After this weeks ‘Marxists aren’t fond of Capitalism‘ shocker, I’ve been keeping my ear to the ground for the latest news coming out of funerals, party conferences and the opening of envelopes, to find out what the future holds for the UK social economy.
The Conservatives concluded their party conference this week, wrapping up the season with 20 months left until the general election. Despite no talk of the social economy during any of the keynote speeches, the movement was well represented thanks to a variety of fringe events. What became clear over the three main conferences is that, despite differences in their politics, politicians of all persuasions support the idea of social enterprise and entrepreneurship in principle. Unfortunately though they do not yet see it as being a significant enough area to justify substantial policy interest. Read my full round-up here.

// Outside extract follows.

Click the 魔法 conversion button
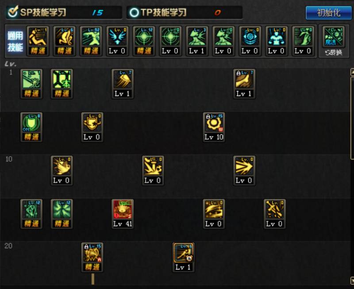The height and width of the screenshot is (289, 354). pyautogui.click(x=334, y=41)
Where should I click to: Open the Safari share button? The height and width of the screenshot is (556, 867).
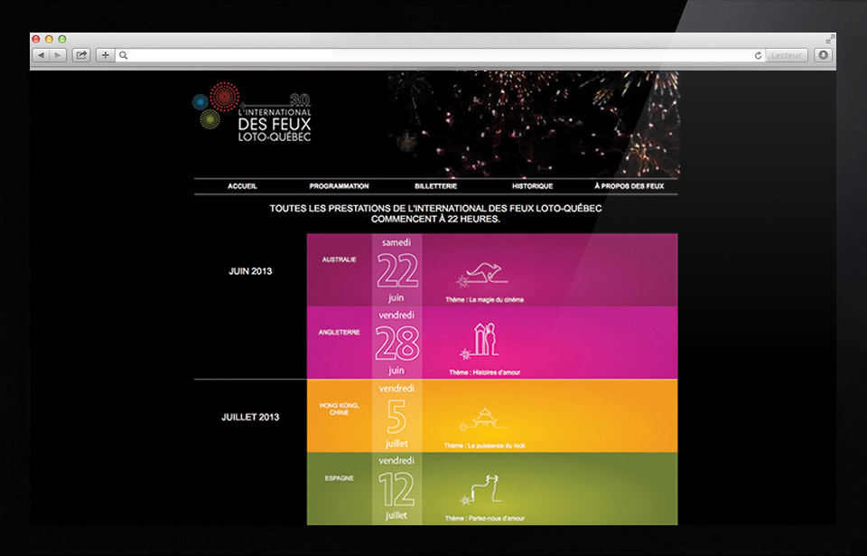(81, 55)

The Social Economy Alliance (SEA) has been busy responding to several key policy developments recently, and this week published two letters – firstly about the need to get beyond the ‘pro-business/anti-business’ dichotomy currently being touted about, and secondly in response to news that the Financial Conduct Authority has planned tighter regulations for payday lenders. SEA responded on Thursday with a short letter arguing that this doesn’t go far enough, and highlighting the potential of credit unions (among others) in this area.
Away from the hype machine that is politics to the hype machine that is social investment. However this time there is a reason to be excited (at least if you’re a geek like me). Big Society Capital have produced a stupendous compendium offering an impressive overview of the whole UK social investment market. The report represents an attempt to think “more systematically about the four areas that make up the market: products and intermediation; social sector demand; social investor supply; and the broader enabling environment”. It shows that there is much to be optimistic about (with the market having grown 21%), though challenges remain in terms a mismatch between supply of financial products and demand. Read a summary here.
Finally, Bristol and Plymouth have pipped London to be named the UK’s first social enterprise cities. From a regional development perspective, it is hoped that this will give the areas a shot in the arm, though there are some sceptics who worry about the lack of funding associated with it and whether it duplicates work being done by Local Enterprise Partnerships.